After the rise of deep learning in computer vision applications, human pose estimation also took advantage of this modern promising technique. Some work like (Chen and Yuille 2014; Jain et al. 2014) only made use of learned features instead of handcrafted ones. Others, like (Tompson et al. 2014; Yang et al. 2016), trained the network in a way that it learns the pairwise relations between body parts as well. Recent methods take paradigms like feedbacking, cascading, repetition or larger receptive fields to achieve better recognition accuracies (Carreira et al. 2016; Wei et al. 2016). They all establish superiority with a large margin over the traditional approaches in human pose estimation in real-world images.

The aforementioned advances have one main idea in common, i.e. recovering human pose based on individual body parts. Actually, most of the design types have been put forward to overcome the problems of part-based attitude, which are occlusion, self-occlusion, false detection in cluttered backgrounds, double counting, and yielding anthropometrically invalid human poses.
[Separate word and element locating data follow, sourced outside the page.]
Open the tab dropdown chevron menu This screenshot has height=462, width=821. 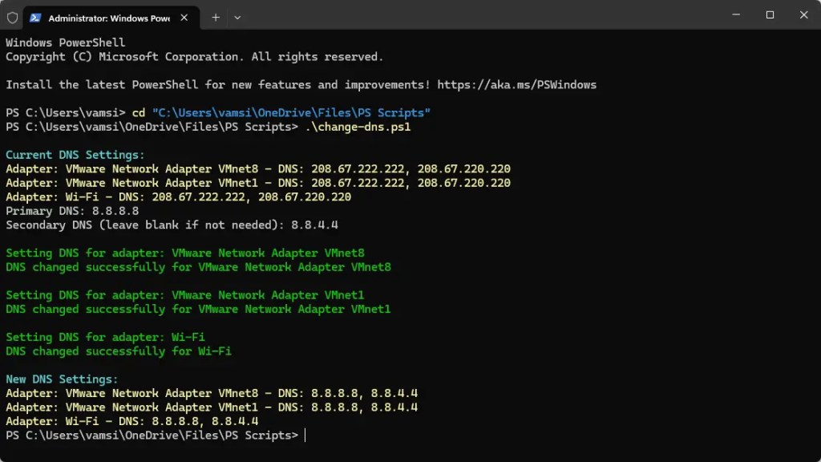click(x=237, y=17)
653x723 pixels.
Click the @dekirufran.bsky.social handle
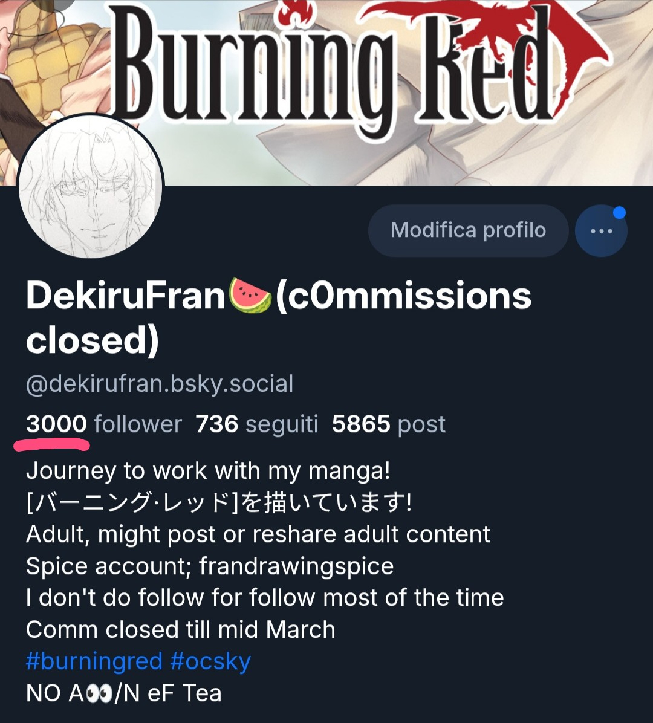(x=160, y=384)
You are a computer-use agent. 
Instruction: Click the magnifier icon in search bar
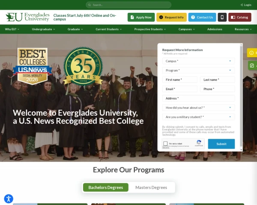[90, 5]
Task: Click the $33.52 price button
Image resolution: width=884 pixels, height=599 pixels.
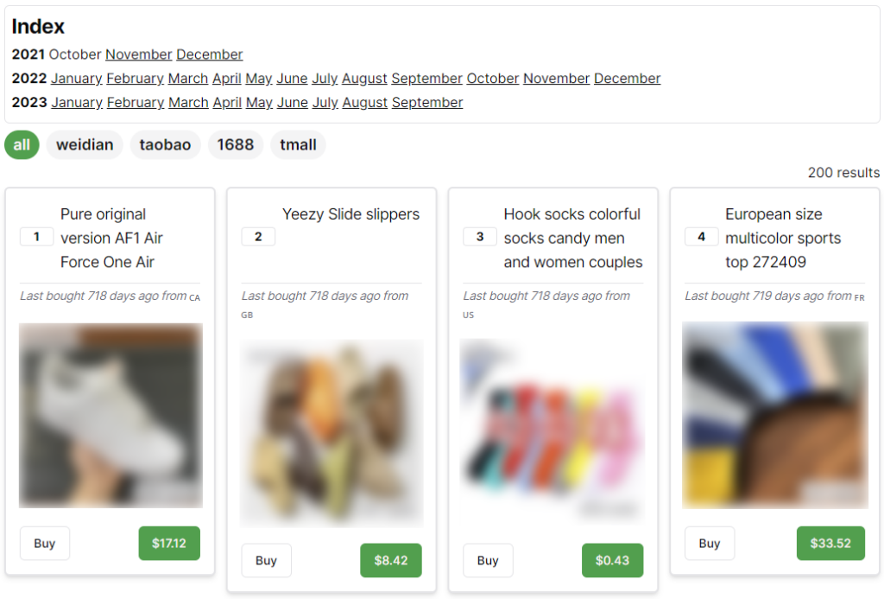Action: pos(830,543)
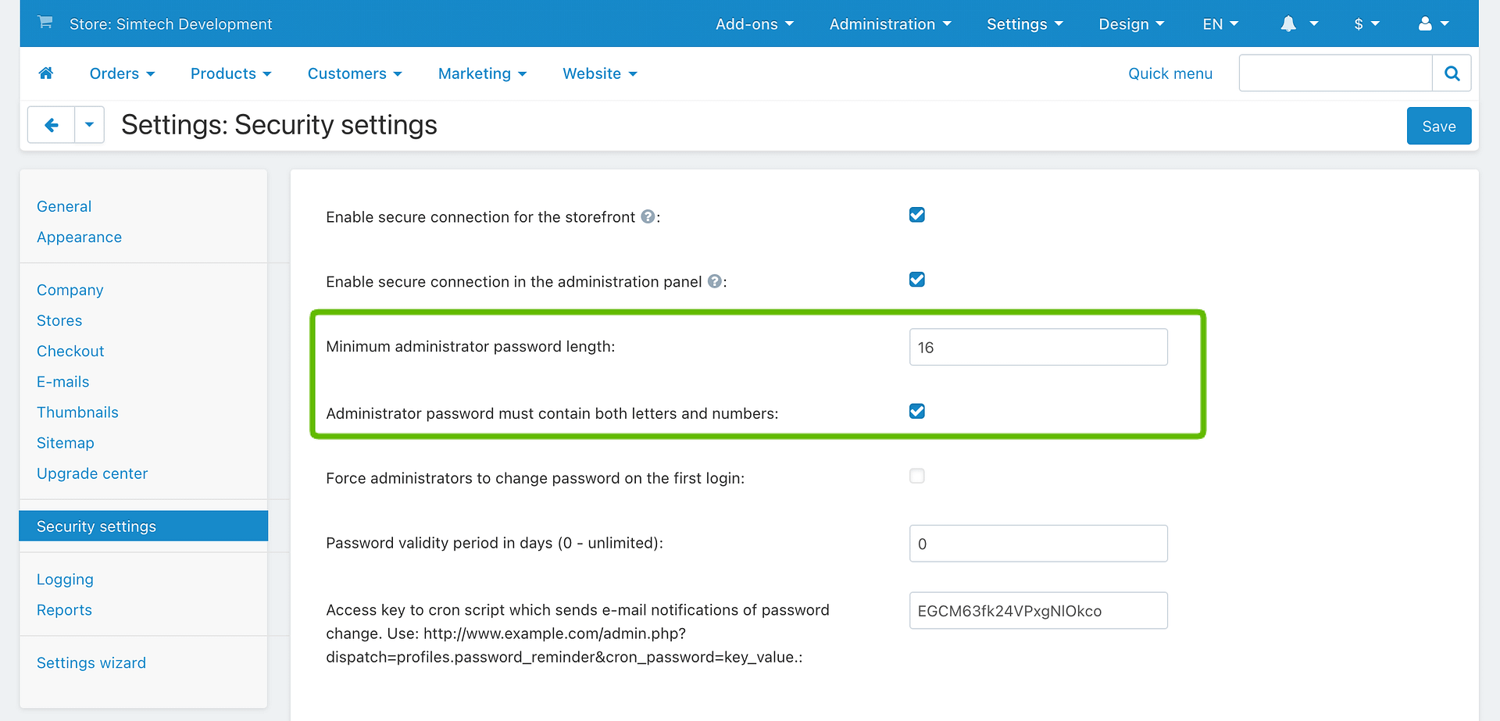
Task: Disable secure connection for the storefront
Action: click(x=916, y=215)
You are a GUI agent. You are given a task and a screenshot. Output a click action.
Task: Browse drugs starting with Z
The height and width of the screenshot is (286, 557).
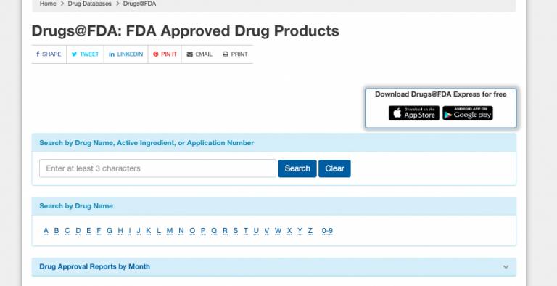pos(310,231)

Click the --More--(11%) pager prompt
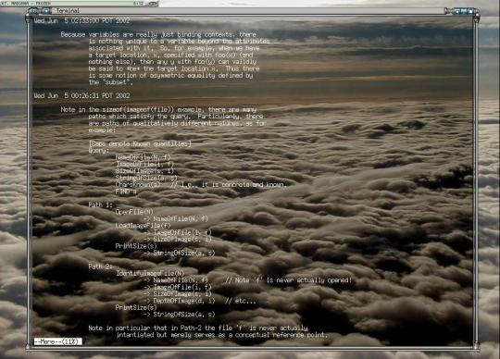coord(57,341)
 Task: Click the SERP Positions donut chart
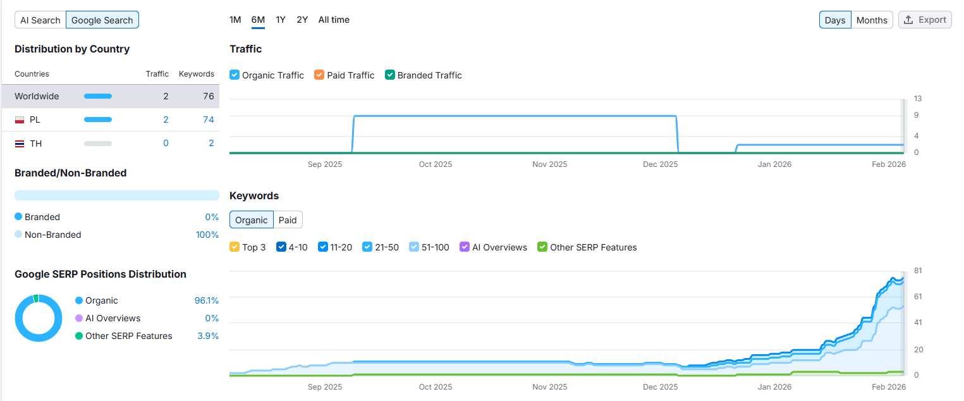(x=39, y=318)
Unlike these techniques, in Shamsafar and Ebrahimnezhad (2018), it is proposed to get a holistic prediction of human pose based on a classifier convolutional neural network. The method demonstrates competitive coarse pose estimation in comparison to the part-based schemes. The holistic pose prediction yields a coarse, but anthropometrically valid pose and it shows robustness in challenges like occlusion and cluttered backgrounds. The holistic pose estimation can be used in applications that demand a fast valid understating of the human pose, such as content-based image retrieval and scene understanding. Still, the accuracy of holistic prediction needs to be improved.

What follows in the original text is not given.